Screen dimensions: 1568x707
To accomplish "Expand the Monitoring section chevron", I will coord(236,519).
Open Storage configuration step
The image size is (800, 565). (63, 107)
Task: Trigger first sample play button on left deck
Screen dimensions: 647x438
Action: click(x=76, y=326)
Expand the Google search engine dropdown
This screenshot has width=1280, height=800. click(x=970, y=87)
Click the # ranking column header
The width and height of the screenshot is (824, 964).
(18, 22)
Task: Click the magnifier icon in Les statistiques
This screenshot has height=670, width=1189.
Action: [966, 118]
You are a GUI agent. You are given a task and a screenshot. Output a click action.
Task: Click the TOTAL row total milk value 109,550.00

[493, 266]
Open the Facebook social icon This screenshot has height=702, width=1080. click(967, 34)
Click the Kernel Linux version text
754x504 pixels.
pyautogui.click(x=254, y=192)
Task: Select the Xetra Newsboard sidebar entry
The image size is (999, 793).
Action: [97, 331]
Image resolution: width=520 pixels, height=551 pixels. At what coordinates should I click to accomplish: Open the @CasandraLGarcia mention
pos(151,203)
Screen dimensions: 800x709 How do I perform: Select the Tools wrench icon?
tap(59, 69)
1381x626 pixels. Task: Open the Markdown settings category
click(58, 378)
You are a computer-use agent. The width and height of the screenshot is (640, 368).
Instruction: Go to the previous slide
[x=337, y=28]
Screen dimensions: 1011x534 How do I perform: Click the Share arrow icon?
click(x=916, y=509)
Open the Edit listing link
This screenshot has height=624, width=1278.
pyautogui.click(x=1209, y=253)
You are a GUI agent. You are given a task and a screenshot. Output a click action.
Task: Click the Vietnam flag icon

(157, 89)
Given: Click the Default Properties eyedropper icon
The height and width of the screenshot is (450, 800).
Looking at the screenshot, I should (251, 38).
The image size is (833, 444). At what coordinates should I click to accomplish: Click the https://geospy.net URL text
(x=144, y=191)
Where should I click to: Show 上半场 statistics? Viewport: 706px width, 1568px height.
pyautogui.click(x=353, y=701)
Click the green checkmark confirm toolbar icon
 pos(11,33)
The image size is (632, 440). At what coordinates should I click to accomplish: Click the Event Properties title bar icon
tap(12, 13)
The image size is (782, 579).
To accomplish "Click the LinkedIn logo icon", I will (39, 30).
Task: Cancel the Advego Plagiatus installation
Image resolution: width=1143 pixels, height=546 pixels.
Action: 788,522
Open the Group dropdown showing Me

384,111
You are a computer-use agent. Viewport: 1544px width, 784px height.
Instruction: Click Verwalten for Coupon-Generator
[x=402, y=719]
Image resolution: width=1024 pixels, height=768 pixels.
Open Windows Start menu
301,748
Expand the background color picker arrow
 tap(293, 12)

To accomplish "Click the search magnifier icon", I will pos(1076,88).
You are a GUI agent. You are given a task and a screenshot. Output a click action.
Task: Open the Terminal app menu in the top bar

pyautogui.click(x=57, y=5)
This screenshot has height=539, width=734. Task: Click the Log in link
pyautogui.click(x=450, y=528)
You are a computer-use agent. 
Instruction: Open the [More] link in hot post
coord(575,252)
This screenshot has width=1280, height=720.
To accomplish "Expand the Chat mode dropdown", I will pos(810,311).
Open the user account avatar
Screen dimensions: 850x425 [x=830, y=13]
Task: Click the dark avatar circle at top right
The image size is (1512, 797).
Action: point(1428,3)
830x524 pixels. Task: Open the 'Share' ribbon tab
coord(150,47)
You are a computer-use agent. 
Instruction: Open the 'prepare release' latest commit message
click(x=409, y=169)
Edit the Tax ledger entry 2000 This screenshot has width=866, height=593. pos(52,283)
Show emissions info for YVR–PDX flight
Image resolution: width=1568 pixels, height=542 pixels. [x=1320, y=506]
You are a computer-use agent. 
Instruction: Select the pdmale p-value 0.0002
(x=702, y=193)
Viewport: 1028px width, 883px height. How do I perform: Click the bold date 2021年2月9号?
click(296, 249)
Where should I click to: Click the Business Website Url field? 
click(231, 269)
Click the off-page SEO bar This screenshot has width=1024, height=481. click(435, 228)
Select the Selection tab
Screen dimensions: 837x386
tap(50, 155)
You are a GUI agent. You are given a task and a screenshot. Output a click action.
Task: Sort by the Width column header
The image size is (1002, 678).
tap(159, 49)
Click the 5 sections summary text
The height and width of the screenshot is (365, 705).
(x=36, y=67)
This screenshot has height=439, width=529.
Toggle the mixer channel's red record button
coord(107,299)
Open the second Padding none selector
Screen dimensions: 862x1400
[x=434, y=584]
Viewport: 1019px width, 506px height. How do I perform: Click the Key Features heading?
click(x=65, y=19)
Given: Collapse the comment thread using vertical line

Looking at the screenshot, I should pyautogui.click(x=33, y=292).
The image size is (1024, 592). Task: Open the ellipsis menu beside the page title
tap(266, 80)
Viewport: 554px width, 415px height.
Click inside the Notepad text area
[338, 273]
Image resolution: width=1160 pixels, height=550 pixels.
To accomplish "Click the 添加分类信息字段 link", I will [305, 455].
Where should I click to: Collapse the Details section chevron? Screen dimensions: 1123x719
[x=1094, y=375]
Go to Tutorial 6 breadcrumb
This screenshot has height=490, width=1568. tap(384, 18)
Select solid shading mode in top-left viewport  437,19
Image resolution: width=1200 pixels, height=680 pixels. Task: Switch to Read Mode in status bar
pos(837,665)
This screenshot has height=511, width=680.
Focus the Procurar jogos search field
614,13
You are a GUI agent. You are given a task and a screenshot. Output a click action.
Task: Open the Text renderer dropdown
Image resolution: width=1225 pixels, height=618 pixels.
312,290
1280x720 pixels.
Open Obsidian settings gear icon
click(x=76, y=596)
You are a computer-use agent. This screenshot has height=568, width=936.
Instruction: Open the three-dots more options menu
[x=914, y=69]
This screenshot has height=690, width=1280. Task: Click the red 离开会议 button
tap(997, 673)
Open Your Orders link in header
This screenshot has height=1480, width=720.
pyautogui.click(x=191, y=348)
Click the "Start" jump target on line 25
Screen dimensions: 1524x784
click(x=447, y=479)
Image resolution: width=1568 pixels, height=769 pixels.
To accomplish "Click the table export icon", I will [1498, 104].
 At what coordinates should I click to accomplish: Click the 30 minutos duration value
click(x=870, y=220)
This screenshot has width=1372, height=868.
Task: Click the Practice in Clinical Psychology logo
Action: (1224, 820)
══════════
Directions for this task:
Wherever a line in the records contains the word "will", copy that line.

Output below:
To accomplish "Expand the Monitoring section chevron", I will coord(236,519).
To accomplish "Click the LinkedIn logo icon", I will (39, 30).
To accomplish "Click the search magnifier icon", I will pos(1076,88).
To accomplish "Expand the Chat mode dropdown", I will pos(810,311).
To accomplish "Click the 添加分类信息字段 link", I will [305, 455].
To accomplish "Click the table export icon", I will [1498, 104].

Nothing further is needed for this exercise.